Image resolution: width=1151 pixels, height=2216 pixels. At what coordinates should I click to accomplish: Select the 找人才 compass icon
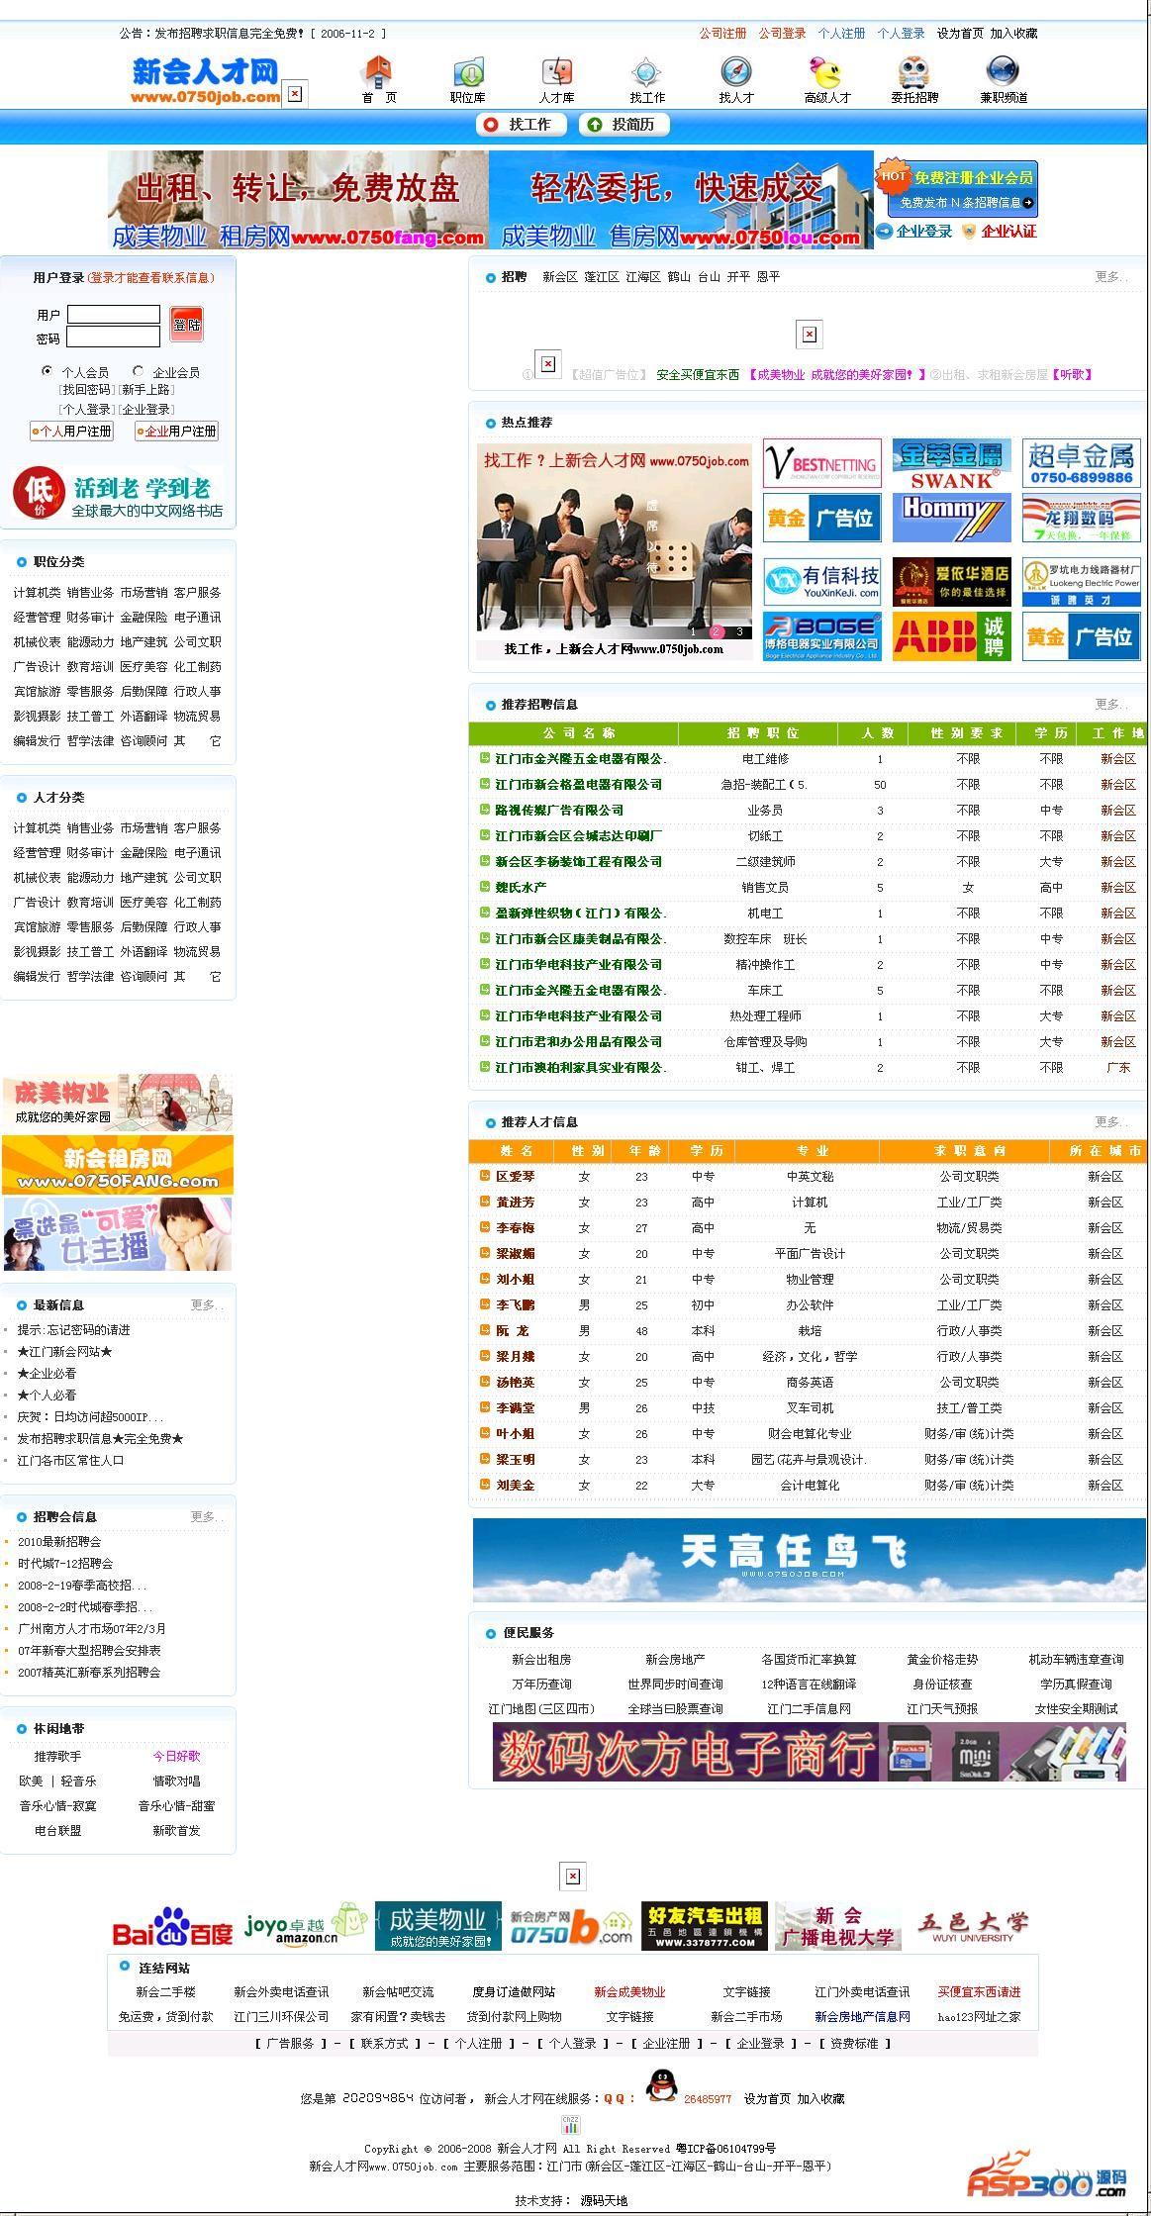(736, 71)
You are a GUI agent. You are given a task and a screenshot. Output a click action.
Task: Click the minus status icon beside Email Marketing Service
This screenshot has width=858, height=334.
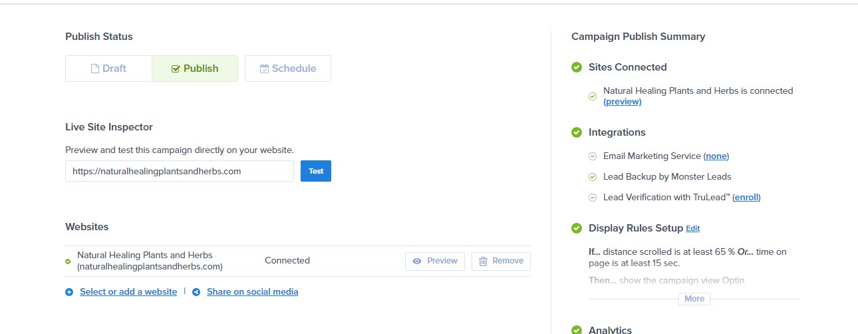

※ ※ ※

• [THE TASK]: When repeating the listing, keep each line exact and exclude the pictures.

• [SOLUTION]:
Image resolution: width=1151 pixels, height=2216 pixels. At what coordinates should I click to accomplish: Select the 找人才 compass icon
(736, 71)
You are a GUI agent. You are given a task and a screenshot. Output a click action.
Task: Click the minus status icon beside Email Marketing Service
This screenshot has width=858, height=334.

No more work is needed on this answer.